La Constitution de 1793 qui prévoit le suffrage « universel » exclut plus de la moitié du genre humain de la citoyenneté : les femmes. À la traîne de tous les pays d’Europe, il faudra attendre l’ordonnance du 21 avril 1944, signée par le Général de Gaulle, pour que les femmes soient déclarées « électrices et éligibles dans les mêmes conditions que les hommes ». Le corps électoral français est alors passé de 12 à 24,5 millions.

Cinquante ans plus tard, qu’en est-il des femmes et du politique ?

À l’aube du XXIe siècle sont enregistrées quelques faibles évolutions, stagnations voire régressions.

Alors que les femmes représentent 53 % de l’électorat, 6,06 % d’entre elles sont élues à l’Assemblée nationale en 1993 contre 6,05 % en 1948 ; 4,8 % de femmes sont élues au Sénat en 1992 contre 7 % en 1947. C’est dans les Conseils municipaux que la progression est la plus sensible, de 3,1 % d’élues en 1945, elles sont passées à 17 % en 1989. Le nombre de femmes maires reste faible bien qu’en légère évolution : de 1 % en 1959, il est passé à 5 % en 1989.

Dans le même temps, 41 % des députés sont femmes en Suède, 26,5 % en Allemagne, 16 % en Espagne.
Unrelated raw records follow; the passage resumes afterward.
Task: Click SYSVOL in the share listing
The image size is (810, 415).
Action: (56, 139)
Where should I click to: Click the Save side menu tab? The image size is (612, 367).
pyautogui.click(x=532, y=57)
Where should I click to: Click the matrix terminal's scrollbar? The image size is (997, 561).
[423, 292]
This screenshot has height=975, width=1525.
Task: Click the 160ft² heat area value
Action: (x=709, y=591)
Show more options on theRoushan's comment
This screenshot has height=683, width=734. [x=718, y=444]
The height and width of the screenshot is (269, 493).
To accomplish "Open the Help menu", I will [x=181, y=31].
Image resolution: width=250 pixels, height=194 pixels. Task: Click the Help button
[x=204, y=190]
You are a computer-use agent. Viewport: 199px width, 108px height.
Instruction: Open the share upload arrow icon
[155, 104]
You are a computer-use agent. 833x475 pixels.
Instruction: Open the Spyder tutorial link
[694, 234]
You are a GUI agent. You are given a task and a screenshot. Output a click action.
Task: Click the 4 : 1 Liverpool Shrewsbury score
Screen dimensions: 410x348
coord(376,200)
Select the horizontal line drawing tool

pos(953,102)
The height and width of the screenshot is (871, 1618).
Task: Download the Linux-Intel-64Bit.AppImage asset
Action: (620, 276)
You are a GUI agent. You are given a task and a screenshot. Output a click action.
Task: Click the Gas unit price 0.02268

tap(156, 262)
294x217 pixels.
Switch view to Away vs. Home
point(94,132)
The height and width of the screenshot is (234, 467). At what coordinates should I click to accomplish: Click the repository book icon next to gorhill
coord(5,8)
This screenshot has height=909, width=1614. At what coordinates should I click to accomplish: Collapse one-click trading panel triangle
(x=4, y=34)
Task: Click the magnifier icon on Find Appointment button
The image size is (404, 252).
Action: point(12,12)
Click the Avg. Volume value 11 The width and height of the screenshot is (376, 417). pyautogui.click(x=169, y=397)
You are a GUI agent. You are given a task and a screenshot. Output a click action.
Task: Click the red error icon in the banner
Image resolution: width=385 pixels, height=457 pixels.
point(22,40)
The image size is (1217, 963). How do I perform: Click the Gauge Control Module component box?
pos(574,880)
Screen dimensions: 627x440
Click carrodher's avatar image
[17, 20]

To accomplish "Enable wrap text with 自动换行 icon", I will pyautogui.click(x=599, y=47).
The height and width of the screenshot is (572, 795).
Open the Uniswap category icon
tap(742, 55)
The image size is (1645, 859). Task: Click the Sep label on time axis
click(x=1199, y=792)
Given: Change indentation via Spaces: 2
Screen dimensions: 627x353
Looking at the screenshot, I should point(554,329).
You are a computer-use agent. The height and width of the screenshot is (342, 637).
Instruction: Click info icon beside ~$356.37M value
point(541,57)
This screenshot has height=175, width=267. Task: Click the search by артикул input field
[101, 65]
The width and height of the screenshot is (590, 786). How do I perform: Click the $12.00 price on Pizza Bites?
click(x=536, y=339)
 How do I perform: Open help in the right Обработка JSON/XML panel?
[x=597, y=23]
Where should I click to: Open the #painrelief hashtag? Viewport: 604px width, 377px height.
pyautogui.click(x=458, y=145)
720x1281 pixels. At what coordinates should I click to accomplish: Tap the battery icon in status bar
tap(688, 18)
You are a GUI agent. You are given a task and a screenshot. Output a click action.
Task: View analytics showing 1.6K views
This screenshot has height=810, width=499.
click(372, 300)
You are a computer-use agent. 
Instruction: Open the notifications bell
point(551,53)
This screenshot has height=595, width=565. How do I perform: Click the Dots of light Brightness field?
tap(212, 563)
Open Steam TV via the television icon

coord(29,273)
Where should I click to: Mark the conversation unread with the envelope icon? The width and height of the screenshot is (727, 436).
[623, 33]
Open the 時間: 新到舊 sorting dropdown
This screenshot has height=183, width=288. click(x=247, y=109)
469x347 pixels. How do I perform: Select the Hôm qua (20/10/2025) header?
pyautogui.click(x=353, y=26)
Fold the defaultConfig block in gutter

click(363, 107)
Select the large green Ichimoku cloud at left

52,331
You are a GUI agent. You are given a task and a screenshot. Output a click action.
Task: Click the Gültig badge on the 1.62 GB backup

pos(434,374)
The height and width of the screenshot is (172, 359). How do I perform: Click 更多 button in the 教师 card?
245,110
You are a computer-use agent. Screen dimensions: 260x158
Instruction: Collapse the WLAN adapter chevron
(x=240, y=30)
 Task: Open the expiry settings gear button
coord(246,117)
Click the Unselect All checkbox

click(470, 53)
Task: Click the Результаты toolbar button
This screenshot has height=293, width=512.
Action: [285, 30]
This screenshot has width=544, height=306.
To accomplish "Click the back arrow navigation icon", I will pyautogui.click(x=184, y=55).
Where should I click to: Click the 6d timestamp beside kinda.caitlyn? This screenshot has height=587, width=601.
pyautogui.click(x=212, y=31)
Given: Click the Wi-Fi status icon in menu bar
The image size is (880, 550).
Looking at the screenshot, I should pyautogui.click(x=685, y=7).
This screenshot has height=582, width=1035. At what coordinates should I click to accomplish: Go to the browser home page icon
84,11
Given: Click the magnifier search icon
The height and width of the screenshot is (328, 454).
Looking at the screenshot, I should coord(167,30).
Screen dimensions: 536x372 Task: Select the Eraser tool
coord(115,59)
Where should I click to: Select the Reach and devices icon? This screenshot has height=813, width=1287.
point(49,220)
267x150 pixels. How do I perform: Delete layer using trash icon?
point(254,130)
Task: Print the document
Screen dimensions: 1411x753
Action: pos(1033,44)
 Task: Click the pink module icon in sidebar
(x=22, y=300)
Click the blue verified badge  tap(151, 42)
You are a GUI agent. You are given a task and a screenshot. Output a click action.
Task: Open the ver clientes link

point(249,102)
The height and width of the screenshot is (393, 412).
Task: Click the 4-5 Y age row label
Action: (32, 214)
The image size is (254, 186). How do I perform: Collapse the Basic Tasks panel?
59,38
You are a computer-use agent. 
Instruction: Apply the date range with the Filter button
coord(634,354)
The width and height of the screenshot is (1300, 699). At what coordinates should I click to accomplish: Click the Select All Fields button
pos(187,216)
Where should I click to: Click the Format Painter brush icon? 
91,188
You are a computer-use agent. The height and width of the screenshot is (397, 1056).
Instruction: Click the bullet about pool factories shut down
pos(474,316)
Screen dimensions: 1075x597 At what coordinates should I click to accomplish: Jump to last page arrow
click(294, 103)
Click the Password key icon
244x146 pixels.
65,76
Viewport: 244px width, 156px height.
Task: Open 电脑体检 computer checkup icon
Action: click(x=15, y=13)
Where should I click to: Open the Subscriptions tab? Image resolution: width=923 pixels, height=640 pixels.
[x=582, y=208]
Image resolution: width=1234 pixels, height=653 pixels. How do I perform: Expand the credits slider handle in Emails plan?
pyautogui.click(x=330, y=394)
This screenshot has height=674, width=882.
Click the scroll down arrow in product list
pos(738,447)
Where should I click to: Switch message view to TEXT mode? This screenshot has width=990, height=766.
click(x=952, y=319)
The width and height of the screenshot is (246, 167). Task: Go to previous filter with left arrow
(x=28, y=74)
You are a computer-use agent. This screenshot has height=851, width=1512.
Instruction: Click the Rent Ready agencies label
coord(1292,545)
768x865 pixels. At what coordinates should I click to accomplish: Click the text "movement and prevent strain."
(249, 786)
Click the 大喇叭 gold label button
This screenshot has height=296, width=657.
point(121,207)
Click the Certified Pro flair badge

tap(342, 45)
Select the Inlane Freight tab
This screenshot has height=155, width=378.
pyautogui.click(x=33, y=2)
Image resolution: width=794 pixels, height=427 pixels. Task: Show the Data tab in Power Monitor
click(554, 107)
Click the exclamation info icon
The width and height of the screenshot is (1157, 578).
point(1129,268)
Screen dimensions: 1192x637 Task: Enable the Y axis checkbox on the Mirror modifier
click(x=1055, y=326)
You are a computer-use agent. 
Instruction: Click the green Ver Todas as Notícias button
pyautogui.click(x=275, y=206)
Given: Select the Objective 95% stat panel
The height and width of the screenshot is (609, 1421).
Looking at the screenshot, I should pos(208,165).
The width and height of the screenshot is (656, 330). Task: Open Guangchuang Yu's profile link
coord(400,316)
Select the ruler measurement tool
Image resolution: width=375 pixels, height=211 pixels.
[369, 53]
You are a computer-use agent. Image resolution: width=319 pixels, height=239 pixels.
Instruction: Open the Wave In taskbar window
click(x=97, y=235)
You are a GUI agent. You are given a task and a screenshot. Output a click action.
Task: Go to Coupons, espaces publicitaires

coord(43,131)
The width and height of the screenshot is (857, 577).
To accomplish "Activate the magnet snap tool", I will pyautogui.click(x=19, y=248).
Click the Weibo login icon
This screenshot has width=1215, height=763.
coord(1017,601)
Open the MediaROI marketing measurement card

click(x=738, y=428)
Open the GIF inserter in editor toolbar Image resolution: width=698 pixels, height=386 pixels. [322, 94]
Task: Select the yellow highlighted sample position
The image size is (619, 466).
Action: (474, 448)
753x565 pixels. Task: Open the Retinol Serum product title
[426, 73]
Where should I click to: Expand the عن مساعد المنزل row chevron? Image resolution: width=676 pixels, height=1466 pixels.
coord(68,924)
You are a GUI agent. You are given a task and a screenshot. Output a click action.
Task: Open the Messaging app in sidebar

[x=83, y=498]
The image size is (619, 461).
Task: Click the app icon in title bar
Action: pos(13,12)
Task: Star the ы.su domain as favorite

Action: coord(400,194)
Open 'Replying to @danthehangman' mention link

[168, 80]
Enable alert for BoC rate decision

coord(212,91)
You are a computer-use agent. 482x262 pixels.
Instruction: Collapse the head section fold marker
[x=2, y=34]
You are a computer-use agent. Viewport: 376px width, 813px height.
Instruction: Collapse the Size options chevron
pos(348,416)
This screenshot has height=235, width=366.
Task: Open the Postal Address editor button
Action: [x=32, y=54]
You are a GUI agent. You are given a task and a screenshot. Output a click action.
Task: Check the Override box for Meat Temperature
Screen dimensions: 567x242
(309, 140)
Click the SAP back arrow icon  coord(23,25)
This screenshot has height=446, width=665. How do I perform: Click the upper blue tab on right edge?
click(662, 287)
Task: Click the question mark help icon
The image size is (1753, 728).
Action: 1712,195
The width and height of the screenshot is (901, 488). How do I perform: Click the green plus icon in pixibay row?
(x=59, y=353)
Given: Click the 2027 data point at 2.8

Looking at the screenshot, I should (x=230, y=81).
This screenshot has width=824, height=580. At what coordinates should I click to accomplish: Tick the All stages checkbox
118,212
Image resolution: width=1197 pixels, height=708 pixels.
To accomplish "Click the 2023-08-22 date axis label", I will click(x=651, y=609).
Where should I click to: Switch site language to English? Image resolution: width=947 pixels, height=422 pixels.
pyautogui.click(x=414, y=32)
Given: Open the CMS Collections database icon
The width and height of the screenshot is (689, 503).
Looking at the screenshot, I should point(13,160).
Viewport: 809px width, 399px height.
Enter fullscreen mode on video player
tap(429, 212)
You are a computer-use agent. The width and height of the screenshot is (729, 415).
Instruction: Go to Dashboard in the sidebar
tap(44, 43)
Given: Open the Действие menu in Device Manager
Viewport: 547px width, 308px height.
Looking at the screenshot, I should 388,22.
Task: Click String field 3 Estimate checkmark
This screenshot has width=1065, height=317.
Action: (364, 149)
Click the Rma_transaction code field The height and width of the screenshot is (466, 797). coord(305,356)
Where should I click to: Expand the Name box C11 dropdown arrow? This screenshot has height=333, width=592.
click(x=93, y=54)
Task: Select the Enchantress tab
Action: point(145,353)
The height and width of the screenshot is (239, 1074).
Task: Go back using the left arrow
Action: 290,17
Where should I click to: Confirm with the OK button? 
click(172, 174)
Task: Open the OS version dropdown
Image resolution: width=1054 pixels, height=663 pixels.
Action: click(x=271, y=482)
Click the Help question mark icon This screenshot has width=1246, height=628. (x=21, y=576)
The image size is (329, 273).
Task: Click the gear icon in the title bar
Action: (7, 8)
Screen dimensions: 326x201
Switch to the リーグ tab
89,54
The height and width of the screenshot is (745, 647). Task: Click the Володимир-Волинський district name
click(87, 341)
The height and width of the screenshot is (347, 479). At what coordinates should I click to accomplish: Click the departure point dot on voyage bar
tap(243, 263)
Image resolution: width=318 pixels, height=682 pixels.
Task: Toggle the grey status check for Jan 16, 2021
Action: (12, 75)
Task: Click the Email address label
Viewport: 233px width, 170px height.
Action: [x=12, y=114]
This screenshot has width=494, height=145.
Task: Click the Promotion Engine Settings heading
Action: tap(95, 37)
La France, quant à elle, a élu 10,2 % de femmes députés aux élections de juin 1997.

Or, c’est à partir de 30 % de représentation que les femmes commencent à avoir une influence sur les contenus des décisions politiques. Seuls huit pays au monde arrivent en 1994 à de tels résultats.

Des solutions sont proposées pour favoriser l’engagement politique des femmes et leur élection.

En 1980, les députés, à la quasi-unanimité, votent un projet de loi limitant à 75 %la proportion de personnes du même sexe sur les listes municipales. En 1982,le conseil Constitutionnel, se fondant sur la Déclaration des droits de l’Homme de 1789 et sur la Constitution de 1958, déclare cette loi anticonstitutionnelle ; établir une distinction entre candidats en raison de leur sexe reviendrait à introduire une division par catégorie des électeurs et des éligibles.

Que faire, alors, pour établir l’équilibre ?

La méthode des quotas consistant à imposer un pourcentage de personnes appartenant à une minorité défavorisée dans les listes ou des assemblées améliorerait la représentativité des femmes en politique.

Elle a fait ses preuves en Scandinavie, en Allemagne... A maxima, la parité impose un nombre égal d’hommes et de femmes au Parlement, dans les municipalités ou les assemblées régionales.

Cette solution a ses limites. Un quota ne peut s’appliquer qu’à une liste et encore faut-il qu’elle soit équitablement panachée et ce, depuis la tête de liste.

L’effet des quotas se limiterait donc aux scrutins de liste à la proportionnelle c’est à dire aux élections municipales, régionales et européennes. Les quotas ne peuvent s’appliquer aux scrutins uninominaux, c’est à dire aux élections législatives et cantonales.

Ce projet supposerait la modification de la Constitution, laquelle modification compte tenu des conservatismes actuels, ne pourrait se réaliser que par un référendum proposé et soutenu par le Président de la République.